The James Webb space telescope has detected what appear to be six massive ancient galaxies, which astronomers are calling “universe breakers” because their existence could upend current theories of cosmology.
The objects date to a time when the universe was just 3% of its current age and are far larger than was presumed possible for galaxies so early after the big bang. If confirmed, the findings would call into question scientists’ understanding of how the earliest galaxies formed.
“These objects are way more massive than anyone expected,” said Joel Leja, an assistant professor of astronomy and astrophysics at Penn State University and a study co-author. “We expected only to find tiny, young, baby galaxies at this point in time, but we’ve discovered galaxies as mature as our own in what was previously understood to be the dawn of the universe.”
The observations come from the first dataset released from Nasa’s James Webb space telescope, which is equipped with infrared-sensing instruments capable of detecting light emitted by the most ancient stars and galaxies.

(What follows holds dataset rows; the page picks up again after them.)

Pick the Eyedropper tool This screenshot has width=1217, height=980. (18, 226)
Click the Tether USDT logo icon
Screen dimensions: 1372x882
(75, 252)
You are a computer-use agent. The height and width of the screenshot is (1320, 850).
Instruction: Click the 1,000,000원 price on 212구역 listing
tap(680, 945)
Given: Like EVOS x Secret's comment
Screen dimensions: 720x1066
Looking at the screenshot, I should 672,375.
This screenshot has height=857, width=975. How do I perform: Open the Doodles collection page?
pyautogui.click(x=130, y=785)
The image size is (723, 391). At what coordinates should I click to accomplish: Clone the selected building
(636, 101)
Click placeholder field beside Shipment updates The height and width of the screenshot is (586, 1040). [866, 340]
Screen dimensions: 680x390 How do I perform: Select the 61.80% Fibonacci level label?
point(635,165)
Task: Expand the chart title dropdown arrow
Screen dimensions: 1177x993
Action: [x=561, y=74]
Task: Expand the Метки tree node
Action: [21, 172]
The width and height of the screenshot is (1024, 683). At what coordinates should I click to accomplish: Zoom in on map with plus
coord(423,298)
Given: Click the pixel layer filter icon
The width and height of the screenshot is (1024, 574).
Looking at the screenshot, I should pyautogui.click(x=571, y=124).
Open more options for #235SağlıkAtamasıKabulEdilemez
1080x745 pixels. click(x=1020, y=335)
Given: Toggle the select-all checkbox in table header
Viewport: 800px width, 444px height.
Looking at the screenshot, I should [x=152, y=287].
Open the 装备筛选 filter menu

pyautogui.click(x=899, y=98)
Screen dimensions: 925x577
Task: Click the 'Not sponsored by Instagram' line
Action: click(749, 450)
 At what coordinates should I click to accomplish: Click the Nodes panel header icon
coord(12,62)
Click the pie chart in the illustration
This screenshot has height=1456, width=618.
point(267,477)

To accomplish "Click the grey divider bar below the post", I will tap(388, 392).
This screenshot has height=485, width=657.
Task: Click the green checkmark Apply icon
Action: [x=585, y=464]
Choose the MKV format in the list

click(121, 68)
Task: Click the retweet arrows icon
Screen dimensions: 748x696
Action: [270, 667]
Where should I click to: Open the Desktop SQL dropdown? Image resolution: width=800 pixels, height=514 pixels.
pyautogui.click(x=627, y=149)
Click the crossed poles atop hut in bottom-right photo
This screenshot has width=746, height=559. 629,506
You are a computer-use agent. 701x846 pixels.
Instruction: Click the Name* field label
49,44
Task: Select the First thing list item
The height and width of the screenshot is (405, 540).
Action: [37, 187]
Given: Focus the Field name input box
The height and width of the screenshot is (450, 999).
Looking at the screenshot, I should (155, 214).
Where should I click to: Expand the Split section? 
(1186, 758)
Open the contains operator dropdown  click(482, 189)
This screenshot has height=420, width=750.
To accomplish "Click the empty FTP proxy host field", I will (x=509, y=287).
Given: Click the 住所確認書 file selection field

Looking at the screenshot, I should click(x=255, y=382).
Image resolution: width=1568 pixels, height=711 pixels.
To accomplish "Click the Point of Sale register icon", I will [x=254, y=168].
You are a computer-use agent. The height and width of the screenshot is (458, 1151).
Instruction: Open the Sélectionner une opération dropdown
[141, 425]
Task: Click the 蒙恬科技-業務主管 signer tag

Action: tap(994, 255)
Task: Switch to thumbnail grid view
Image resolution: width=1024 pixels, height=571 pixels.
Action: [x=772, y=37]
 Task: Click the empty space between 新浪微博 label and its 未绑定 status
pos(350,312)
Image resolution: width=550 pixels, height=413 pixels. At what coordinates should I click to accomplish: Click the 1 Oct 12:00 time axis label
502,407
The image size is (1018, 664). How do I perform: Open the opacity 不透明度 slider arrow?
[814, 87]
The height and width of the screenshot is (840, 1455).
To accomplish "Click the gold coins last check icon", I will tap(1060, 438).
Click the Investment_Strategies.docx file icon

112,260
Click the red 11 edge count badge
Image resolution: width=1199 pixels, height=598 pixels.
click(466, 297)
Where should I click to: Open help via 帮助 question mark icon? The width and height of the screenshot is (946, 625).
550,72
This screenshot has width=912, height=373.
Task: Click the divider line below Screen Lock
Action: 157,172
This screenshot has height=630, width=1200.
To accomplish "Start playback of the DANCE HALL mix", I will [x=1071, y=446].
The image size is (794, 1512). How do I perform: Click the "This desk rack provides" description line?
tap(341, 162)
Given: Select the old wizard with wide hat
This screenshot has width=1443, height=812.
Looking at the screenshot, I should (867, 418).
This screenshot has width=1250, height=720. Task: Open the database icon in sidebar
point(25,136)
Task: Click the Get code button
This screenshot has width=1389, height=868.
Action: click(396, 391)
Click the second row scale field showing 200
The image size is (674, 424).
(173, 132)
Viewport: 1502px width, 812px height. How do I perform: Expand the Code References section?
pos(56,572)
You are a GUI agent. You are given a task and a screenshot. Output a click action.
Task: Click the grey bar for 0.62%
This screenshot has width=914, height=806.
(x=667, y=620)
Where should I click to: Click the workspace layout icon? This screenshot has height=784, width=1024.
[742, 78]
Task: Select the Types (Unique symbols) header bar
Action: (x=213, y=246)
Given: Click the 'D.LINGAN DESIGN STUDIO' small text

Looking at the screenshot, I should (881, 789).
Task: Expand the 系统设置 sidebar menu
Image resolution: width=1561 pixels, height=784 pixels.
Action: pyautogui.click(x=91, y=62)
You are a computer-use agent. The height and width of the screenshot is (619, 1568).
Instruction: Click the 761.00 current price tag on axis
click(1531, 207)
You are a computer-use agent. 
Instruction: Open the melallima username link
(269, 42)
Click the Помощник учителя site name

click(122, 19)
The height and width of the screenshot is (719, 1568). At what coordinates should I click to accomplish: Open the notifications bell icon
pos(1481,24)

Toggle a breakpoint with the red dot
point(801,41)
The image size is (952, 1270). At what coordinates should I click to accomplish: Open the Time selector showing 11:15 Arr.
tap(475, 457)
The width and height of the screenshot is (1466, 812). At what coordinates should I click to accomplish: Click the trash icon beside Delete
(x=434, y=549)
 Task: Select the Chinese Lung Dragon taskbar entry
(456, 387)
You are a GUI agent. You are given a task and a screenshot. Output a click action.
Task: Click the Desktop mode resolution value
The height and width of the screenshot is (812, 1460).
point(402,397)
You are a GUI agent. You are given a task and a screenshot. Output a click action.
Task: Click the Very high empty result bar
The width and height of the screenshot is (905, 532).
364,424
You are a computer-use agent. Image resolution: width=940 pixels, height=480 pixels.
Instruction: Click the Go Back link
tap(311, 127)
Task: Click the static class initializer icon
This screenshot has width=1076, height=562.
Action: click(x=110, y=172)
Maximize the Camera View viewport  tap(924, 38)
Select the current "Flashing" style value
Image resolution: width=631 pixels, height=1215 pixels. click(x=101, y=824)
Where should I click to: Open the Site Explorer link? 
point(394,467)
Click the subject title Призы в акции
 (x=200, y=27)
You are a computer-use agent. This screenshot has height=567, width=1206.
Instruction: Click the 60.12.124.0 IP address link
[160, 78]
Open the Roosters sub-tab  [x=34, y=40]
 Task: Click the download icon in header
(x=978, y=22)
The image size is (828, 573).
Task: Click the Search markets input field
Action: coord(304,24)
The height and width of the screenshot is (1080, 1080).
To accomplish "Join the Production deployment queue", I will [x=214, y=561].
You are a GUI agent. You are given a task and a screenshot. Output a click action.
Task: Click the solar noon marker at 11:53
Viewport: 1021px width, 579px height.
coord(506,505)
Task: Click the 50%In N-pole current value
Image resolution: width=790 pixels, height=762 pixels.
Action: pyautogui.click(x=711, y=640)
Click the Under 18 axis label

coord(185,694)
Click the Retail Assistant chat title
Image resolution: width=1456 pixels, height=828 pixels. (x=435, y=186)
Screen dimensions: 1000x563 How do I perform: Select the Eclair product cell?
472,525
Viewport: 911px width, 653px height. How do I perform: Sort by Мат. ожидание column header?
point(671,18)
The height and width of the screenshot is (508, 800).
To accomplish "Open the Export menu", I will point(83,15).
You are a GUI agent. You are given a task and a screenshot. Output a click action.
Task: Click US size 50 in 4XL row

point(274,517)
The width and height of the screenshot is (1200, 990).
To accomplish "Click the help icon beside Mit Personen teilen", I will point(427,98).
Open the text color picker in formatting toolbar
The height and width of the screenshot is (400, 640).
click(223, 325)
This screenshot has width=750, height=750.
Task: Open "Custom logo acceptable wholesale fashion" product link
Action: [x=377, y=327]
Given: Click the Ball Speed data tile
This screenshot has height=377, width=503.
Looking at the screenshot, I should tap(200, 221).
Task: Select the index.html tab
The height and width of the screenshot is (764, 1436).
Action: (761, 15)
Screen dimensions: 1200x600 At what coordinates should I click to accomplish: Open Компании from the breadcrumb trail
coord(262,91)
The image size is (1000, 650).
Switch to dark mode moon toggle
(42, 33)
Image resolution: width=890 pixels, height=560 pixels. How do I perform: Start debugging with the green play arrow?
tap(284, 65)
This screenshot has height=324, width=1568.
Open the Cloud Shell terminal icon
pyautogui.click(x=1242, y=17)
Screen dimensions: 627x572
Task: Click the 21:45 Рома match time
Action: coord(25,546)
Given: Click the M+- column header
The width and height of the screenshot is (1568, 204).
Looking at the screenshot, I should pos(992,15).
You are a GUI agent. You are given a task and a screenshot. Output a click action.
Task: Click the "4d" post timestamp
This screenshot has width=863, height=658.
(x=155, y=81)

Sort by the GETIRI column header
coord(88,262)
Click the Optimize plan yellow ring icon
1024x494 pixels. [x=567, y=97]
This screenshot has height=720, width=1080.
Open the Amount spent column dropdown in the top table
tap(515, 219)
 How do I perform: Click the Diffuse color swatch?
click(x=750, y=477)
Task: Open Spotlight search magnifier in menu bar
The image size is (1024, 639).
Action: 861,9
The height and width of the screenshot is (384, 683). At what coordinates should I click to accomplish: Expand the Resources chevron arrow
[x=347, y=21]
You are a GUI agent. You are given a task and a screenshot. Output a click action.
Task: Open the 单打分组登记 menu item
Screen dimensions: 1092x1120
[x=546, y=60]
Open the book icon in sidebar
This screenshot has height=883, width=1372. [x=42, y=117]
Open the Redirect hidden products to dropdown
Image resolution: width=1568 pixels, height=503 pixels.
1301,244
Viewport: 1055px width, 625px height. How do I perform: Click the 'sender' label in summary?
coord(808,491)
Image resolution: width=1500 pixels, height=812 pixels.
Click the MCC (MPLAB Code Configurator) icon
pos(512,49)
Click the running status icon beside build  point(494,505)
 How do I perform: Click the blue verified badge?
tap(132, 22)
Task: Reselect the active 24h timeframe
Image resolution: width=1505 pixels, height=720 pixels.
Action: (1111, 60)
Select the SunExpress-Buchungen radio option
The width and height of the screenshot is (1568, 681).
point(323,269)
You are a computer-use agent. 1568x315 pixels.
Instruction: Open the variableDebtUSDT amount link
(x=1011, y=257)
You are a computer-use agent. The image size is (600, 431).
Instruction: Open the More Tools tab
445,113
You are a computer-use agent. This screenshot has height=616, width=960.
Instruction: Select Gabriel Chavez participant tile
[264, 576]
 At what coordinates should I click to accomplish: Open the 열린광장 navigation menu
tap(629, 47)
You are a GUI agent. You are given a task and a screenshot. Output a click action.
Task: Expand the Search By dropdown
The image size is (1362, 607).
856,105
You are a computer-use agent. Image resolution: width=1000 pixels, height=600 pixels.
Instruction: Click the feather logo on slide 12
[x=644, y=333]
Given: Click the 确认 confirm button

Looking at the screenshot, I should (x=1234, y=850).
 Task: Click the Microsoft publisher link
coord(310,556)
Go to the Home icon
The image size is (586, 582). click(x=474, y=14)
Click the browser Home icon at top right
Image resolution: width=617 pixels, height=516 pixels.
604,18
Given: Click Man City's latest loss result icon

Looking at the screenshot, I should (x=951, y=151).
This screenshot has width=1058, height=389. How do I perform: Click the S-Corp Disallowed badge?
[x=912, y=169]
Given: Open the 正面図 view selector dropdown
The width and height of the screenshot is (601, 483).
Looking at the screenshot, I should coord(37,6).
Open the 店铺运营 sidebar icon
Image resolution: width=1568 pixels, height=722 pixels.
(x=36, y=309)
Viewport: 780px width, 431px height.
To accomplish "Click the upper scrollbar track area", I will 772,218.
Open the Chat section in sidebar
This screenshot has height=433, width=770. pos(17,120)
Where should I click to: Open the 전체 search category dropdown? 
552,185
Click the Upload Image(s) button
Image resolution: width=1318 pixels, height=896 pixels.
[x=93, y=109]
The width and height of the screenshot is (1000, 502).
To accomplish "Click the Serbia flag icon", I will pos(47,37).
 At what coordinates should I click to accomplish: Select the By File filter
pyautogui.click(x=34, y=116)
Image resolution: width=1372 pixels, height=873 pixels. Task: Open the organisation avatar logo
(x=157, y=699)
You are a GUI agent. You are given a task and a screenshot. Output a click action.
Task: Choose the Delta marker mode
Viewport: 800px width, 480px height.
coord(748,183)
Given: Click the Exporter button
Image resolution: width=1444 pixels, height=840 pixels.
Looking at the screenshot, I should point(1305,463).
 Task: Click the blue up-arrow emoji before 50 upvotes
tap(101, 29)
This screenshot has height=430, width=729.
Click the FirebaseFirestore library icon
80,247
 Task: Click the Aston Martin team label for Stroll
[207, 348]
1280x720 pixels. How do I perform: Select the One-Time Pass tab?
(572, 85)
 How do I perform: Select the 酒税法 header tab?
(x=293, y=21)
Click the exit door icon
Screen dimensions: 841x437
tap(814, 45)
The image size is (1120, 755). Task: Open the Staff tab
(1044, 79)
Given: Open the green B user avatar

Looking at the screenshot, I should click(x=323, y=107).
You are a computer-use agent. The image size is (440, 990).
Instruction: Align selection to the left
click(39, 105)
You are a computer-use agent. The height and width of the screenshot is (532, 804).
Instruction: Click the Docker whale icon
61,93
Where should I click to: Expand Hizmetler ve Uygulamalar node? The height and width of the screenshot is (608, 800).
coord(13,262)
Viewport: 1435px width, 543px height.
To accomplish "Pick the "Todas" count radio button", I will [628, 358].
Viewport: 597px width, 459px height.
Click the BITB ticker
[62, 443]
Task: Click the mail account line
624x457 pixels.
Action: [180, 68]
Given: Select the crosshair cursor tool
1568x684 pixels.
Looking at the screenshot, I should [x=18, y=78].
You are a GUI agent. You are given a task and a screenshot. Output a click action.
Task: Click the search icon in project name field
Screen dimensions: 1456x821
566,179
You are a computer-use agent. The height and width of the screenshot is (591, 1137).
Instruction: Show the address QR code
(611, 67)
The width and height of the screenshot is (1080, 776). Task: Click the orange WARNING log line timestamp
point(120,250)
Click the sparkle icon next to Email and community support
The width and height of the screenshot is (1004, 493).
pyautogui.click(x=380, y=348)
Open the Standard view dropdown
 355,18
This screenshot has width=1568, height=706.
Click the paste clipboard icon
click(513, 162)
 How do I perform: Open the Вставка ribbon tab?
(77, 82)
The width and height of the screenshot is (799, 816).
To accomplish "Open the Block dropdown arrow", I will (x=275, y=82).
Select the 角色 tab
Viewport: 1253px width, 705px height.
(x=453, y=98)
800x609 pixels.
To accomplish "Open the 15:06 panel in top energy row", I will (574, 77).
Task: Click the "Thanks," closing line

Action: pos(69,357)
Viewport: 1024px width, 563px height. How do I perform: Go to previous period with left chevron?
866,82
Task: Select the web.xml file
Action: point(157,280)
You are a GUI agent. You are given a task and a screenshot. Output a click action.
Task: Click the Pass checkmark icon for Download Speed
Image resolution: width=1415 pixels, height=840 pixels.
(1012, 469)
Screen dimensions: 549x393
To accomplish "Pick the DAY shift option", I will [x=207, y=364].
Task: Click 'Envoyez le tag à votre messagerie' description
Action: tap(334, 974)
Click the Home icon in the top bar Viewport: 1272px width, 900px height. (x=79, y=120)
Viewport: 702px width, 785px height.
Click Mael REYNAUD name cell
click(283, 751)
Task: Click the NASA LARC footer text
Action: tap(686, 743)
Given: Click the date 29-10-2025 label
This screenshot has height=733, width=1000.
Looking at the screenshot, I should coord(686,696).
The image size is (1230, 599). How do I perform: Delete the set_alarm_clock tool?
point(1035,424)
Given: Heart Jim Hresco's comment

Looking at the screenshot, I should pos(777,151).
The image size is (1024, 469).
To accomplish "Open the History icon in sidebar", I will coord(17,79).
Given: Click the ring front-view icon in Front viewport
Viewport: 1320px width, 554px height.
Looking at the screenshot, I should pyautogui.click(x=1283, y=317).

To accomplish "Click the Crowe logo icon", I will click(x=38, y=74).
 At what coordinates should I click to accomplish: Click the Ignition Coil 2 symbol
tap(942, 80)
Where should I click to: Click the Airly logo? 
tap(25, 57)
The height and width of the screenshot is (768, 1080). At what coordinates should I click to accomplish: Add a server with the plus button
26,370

While sifting through images, Dr Erica Nelson, of the University of Colorado Boulder, and a co-author, spotted a series of “fuzzy dots” that appeared unusually bright and unusually red.
Redness in astronomy is a proxy for age, because as light travels across the expanding universe it is stretched out, or red-shifted. These galaxies appeared to be roughly 13.5bn years old, placing them about 500m-700m years after the big bang.